It's a nice problem to have: An application or business service unexpectedly explodes in popularity to the point where it stresses, if not breaks, existing infrastructure.
Business applications are volatile, spiking at different times of the day, month or year, or in response to external events, such as product promotions or favorable media mentions. Operations teams use application load balancing and modern IT platforms to dial up and throttle down capacity in such conditions.
Few organizations have a breakout of Pokémon GO proportions, but any poorly managed resource utilization spike can turn users away as quickly as they arrived. The flip side is equally dangerous: overbuilt infrastructure leads to idle systems and wasted money, whether in dedicated servers or rented cloud instances.
The options for application load balancing differ when deployed on dedicated servers versus in the cloud, both of which are examined below.
Demand management for owned virtual infrastructure
Server and network resource exhaustion is one of the oldest connectivity problems, and the traditional solution still applies: Scale out resources and distribute the load. On physical servers, resource scaling occurs at the network layer, with clusters and best available distribution.
Sophisticated application delivery controllers (ADCs) route and offload traffic based on data higher up in the IP stack, not just in the network address. Hardware ADCs remain among the most common load-balancing methods because of their convenience and advanced acceleration features, such as Secure Sockets Layer offload, TCP multiplexing and global distribution.
Hardware appliances work equally well to manage loads across both physical and virtual servers, but VMs in enterprise data centers enable the actual ADC to run as a virtual appliance on an application cluster. Whether a hardware or software load balancer is a better option depends on the capacity, features and support that the enterprise needs.
VMs and cloud instances have displaced fixed-purpose physical servers, yielding the flexibility to rapidly adjust capacity in response to demand and to uniformly spread users across the available resource pool.
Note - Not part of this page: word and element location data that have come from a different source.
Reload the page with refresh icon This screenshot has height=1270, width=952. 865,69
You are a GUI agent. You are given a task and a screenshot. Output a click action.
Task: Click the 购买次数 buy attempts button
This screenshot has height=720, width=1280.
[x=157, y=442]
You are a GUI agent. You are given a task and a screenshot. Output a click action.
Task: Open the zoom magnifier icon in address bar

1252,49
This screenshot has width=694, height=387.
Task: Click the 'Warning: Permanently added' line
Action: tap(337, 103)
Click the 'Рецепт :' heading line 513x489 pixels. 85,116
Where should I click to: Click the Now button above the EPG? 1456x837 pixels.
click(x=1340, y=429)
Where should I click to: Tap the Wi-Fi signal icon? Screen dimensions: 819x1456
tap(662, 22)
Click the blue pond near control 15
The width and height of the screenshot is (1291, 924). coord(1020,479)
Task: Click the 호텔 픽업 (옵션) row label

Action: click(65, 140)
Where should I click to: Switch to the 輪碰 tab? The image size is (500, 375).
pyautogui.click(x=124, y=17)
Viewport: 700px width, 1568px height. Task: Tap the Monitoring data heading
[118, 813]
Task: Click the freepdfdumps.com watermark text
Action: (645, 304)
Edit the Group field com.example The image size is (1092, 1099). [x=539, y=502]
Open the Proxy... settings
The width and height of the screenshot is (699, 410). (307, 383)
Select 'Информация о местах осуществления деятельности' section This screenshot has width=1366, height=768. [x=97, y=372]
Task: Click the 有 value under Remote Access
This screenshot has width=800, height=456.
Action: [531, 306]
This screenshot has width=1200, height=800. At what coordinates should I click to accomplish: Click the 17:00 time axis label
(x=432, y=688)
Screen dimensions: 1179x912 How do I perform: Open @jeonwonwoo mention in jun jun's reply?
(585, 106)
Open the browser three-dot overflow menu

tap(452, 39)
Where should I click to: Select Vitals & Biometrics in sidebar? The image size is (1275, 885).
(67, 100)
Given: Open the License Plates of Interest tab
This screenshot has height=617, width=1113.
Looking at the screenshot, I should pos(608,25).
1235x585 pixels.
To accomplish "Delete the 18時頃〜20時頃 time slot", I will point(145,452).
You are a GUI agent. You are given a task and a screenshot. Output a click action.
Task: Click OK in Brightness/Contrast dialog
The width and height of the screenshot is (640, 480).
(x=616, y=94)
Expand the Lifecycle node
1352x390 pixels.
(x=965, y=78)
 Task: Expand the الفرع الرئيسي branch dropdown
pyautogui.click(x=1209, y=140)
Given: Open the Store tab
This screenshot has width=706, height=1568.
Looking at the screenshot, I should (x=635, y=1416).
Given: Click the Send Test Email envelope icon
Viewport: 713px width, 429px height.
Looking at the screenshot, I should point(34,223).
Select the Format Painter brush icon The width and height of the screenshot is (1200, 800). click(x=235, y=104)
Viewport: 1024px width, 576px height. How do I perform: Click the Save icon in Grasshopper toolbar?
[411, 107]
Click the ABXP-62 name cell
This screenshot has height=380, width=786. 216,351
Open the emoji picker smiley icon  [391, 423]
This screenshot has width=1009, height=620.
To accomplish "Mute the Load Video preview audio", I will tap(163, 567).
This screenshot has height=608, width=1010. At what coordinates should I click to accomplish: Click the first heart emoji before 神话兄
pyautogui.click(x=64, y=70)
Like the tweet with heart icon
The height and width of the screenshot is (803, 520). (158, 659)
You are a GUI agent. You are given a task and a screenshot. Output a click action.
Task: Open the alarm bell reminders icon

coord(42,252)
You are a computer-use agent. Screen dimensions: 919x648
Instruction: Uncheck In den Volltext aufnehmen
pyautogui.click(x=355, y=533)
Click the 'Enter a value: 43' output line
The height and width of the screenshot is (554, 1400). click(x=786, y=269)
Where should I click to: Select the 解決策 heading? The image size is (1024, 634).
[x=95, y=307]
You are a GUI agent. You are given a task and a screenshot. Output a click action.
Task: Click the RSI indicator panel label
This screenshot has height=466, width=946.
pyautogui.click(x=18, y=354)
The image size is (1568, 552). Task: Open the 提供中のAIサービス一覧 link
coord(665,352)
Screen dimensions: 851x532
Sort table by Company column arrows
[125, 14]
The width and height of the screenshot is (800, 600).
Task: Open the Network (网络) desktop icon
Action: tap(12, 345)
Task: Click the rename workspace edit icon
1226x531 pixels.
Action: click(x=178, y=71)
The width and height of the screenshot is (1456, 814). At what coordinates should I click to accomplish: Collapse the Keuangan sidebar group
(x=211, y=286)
ADCs solve the load-distribution problem, but they don't affect the predicament of capacity vs. demand: IT operations teams must regulate the number of VMs and the database capacity for volatile loads.
This application load-balancing challenge is the domain of a VM management system, such as VMware vSphere and Microsoft Windows Server for Hyper-V, or a third-party cloud management platform, like IBM Cloud Orchestrator or RightScale Cloud Management.
VMware arguably pioneered high-availability features with vMotion Live Migration technology, which provides the foundation for nonintrusive VM addition and deletion, and Distributed Resource Scheduler (DRS), which automatically allocates workloads across a pool of resources in a vSphere cluster. DRS adjusts resource pools by demand and redirects workloads to VMs as demand changes.
Although DRS is primarily designed to optimize workload placement with fine-tuned algorithms, it often has enough capacity available with a large enough VM cluster to rebalance workloads during moderate usage spikes. For general purpose resource scaling and VM problem repair, VMware vRealize Orchestrator enables a more fully automated private cloud.
Microsoft offers similar features for Windows shops. Windows Server 2016 includes several technologies to improve scalability and uptime: rolling upgrades across a cluster; the ability to add and remove disk, memory and network resources without shutting down a server; and integrated VM load balancing. The Windows Server Performance and Resource Optimization feature monitors resource use in a VM cluster and works with System Center to automatically improve utilization.
Traditional enterprise apps that experience predictable seasonal or weekly variances are best managed with this combination of VM clusters, management automation software and ADCs.
VMware and Windows Server manage VMs running full OSes with static workloads, rather than dynamic cloud stacks that change in a matter of seconds. This works with modest application load-balancing needs, such as temporarily adding a few web front ends while the data warehouse batch application is idle. Unfortunately, it won't handle exponential growth or flash-mob usage spikes. Cloud services are better suited to those tasks.
Scale and load balancing for cloud apps
Cloud services also integrate load balancers and automatic scaling, which allow for rapid, seamless changes -- up or down -- to the resource pool. For example, one Google Cloud Platform policy uses a target utilization level as the trigger to scale an instance group. The AWS and Azure auto-scaling features work similarly. Load-balancing and automatic-scaling features typically support public-facing servers, such as web front ends, but work equally well for other application tiers, including mobile back ends and business logic servers.
CDN and other specialized services
Highly unpredictable consumer-facing applications are best deployed on the public cloud; a hybrid design in which on-premises servers supply baseline capacity and public cloud resources handle bursts is feasible, albeit harder to implement.
A content delivery network (CDN) is often ideal for public-facing applications with variable and globally distributed demand for rich media. A cloud service or a dedicated CDN provider will offload storage servers and improve client performance. Ops can significantly boost the performance of large transactional databases used by public-facing apps via read-only, in-memory caches from Redis or equivalent cloud services.
Designing infrastructure for volatile application load balancing still isn't easy, but VMs, automation software, virtual appliances and cloud services make the task easier.
Longer term, refactoring volatile applications into event-driven designs, such as the reactor pattern, can improve performance and resource efficiency. Applications built to dynamically and asynchronously respond to events open up the possibility of relying on cloud functions -- serverless computing -- such as AWS Lambda or Google Cloud Functions, rather than application load balancing.
Serverless computing does not mean workloads do not run on servers. Instead, the connection between workload and hardware is so abstracted as to take the server out of consideration. The application consumes IT resources on an extremely as-needed basis, usually on a public cloud provider's platform.